Tag Archives: History

Dear Kitty

I vividly remember reading The Diary of Anne Frank for the first time. I don’t remember exactly how old I was, but I do remember that shortly after finishing I started to keep my own diary. I was a rather uncreative child, and so I called my diary “Kitty” too. While I understood that her situation was bad, and the her story had a sad ending, I was more taken by the idea of the diary itself than anything else.

At the time, I am certain that I had a limited understanding of World War II, and even less of the Nazis and their idea of an ideal race. It wasn’t until the tenth grade, probably five or six years later, that I saw my first film footage of the Auschwiz liberation. The gas chambers, the emaciated survivors, the mass graves. I had to change my understanding of the world that day. I had to include the idea that someone, anyone, could want to exterminate a whole religion. A whole people.

In my early adulthood I went to the (then) brand new Holocaust Museum in Washington DC. I saw the shoes lined up on the floor, heard the voices of survivors telling their stories, and stood in a train car. I was old enough then to imagine letting go of my own child in hopes that her destination might have a less final fate.

This week, I went to the Dutch Resistance Museum, an excellent and powerful tribute to the many people who took small and large, and even enormous risks to fight the war, the Nazis, and the hatred. I learned about the stories, present in almost every European country, of outrage and solidarity in the face of overwhelming power and strength. I had to think hard about how different it is to be an American learning about this war, or living through it, than a Frenchman, a Dutchman, a German. If you live in Europe, how does your personal story ever recover? How does your country?

Also this week, I stood in the room where Anne Frank wrote her diary. I walked through the bookcase that hid the door, climbed up the very steep stairs, and stepped into the secret annex. It was hard to breathe. I cried when I saw her diary pages, her writing, and especially the photograph of her father, Otto, when he returned to the annex after learning that his wife, his children, indeed all of the people he had hidden with in that annex, were dead.

In preparation for this trip I read Anne’s diary again. As a grown up I now realize that part of what makes it so remarkable is how much like a normal girl’s diary it reads in spite of the fact that Anne and her family were hiding from the Nazis.

My older sister is the favorite.
My mother yells at me too much.
I want to be a famous writer some day.
Gosh that boy is cute.

Of course, then there are the passages where she longs to walk outside, to touch the earth, to dance and sing loudly and not care if anyone will hear. Those are the passages that break your heart. And then the ending which isn’t an ending at all, but just silence. Death.

Even today, no one knows who betrayed Anne and her family. The people who helped her were arrested too. So many of the resistance fighters lost their lives. When you are faced with such hatred and power, do you stand up and risk your own life or do you just try to survive? What would I have done, if faced with such horrible choices? What would I do now?
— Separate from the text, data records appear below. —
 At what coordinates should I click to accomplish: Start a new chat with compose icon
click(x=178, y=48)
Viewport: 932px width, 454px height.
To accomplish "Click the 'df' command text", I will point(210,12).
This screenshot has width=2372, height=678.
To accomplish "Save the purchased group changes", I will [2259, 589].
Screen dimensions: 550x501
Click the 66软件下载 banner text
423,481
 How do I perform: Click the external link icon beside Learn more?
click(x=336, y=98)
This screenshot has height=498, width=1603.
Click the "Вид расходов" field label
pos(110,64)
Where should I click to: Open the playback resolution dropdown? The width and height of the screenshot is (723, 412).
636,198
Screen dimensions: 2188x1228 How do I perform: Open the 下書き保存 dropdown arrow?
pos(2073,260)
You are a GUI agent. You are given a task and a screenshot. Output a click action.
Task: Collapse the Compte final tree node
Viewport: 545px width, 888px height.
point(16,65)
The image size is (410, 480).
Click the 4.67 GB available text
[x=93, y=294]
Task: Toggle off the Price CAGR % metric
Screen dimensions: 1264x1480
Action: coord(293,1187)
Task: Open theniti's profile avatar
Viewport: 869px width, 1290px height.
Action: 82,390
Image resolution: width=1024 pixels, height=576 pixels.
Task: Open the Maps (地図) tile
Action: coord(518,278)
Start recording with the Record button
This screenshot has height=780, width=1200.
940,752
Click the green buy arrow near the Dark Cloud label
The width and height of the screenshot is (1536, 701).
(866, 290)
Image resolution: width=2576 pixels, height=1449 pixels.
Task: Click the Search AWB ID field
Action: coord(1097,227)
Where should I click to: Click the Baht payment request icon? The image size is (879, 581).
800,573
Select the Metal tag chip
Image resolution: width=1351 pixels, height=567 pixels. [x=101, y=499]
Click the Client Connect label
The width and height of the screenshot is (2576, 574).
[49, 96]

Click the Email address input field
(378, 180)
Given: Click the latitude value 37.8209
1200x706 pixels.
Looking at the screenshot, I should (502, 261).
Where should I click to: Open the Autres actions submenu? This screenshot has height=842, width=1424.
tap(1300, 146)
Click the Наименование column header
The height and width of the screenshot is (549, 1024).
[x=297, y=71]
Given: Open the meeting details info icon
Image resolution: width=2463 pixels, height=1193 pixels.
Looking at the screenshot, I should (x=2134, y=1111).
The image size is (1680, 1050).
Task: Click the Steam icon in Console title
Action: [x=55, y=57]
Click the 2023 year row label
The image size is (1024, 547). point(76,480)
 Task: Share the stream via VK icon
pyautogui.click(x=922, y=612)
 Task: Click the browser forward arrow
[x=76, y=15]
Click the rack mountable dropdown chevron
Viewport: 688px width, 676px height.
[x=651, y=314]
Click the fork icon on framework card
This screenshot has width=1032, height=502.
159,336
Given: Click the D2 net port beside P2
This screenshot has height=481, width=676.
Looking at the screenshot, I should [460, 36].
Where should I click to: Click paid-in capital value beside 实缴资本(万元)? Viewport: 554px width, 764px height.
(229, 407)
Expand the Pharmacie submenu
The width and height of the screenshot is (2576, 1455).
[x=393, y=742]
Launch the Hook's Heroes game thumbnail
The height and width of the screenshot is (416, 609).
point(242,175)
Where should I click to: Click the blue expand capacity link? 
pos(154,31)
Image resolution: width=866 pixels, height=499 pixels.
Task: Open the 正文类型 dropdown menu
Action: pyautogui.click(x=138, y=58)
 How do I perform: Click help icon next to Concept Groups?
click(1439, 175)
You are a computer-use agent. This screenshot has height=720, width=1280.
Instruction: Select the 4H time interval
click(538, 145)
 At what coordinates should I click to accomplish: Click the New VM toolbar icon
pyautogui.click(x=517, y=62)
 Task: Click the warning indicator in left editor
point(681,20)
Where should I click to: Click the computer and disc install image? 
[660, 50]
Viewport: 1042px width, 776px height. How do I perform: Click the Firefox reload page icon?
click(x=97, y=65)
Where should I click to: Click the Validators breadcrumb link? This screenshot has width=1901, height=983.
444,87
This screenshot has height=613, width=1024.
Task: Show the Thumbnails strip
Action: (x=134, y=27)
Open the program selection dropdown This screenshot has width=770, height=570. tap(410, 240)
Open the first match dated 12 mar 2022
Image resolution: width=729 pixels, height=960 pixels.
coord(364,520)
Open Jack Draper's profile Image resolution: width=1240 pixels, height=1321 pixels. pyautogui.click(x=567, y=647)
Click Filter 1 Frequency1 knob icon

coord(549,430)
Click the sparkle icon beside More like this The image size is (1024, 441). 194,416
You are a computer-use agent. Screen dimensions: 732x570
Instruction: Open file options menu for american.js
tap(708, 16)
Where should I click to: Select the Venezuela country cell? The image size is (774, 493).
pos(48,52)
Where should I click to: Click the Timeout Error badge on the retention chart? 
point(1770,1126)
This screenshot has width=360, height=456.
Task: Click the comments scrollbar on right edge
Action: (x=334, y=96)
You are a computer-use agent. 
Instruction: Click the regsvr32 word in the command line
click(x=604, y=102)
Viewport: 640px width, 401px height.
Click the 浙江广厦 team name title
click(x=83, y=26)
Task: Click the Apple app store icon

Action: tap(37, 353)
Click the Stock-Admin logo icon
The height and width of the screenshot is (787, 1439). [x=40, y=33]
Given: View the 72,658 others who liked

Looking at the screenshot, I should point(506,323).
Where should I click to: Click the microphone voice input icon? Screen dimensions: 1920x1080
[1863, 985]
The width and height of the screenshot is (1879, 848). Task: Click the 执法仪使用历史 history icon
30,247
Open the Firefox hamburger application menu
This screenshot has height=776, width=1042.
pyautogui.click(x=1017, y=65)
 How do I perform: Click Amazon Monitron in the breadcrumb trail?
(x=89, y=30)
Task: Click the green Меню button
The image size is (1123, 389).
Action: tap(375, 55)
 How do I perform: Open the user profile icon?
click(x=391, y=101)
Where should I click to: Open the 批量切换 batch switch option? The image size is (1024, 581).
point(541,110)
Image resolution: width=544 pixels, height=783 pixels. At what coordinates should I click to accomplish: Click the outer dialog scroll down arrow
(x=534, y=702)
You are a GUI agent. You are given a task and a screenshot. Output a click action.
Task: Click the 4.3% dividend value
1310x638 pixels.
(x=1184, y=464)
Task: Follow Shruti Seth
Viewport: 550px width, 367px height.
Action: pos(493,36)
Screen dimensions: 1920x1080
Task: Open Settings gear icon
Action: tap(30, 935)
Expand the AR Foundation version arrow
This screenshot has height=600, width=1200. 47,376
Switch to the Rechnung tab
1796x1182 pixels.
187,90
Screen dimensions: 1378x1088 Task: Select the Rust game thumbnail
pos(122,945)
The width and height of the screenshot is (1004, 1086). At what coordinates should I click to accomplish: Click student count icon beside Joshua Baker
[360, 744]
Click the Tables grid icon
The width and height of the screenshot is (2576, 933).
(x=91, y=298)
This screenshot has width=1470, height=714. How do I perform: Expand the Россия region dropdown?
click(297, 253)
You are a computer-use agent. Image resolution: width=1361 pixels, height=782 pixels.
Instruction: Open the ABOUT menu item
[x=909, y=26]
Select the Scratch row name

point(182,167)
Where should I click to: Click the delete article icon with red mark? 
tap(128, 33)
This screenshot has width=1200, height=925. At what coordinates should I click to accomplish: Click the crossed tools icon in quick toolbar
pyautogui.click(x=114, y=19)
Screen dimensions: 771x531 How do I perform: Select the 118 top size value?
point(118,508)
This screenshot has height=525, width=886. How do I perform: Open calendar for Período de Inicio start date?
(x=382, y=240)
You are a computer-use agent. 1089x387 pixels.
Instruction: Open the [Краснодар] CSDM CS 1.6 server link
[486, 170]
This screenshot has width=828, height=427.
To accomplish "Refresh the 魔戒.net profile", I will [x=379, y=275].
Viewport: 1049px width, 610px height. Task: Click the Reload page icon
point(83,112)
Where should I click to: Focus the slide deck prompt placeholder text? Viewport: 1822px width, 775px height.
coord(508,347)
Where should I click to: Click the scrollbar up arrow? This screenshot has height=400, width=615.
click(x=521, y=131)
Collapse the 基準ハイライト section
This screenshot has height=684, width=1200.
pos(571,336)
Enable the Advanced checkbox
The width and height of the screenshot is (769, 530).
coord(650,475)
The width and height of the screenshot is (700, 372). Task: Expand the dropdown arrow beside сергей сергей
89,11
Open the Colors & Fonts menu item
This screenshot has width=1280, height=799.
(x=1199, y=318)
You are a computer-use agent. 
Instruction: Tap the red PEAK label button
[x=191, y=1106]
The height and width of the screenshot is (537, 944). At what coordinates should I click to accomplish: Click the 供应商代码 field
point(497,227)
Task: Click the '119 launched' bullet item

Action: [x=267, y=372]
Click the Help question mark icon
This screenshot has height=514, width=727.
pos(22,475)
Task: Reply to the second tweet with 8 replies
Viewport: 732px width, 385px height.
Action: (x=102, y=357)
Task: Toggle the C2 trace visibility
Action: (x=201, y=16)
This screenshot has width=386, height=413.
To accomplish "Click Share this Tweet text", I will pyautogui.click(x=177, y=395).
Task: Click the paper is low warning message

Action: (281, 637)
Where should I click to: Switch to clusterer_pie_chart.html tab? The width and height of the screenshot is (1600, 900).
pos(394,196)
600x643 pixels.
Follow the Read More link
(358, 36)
I like to think that I would have been a resistance fighter. That I would have stolen money to help Jews in hiding, or carried messages to Allied forces. But the truth is, I don’t know what I would have done. I can only wonder. And hope.

As I left the Anne Frank Huis Museum, there was a quote on the wall from Otto Frank:

“To build a future, you have to know the past.”

Perhaps that is the best I can do. That, and, in my own small way, speak and act against discrimination, injustice, and hate whenever I have the chance. In honor of Anne.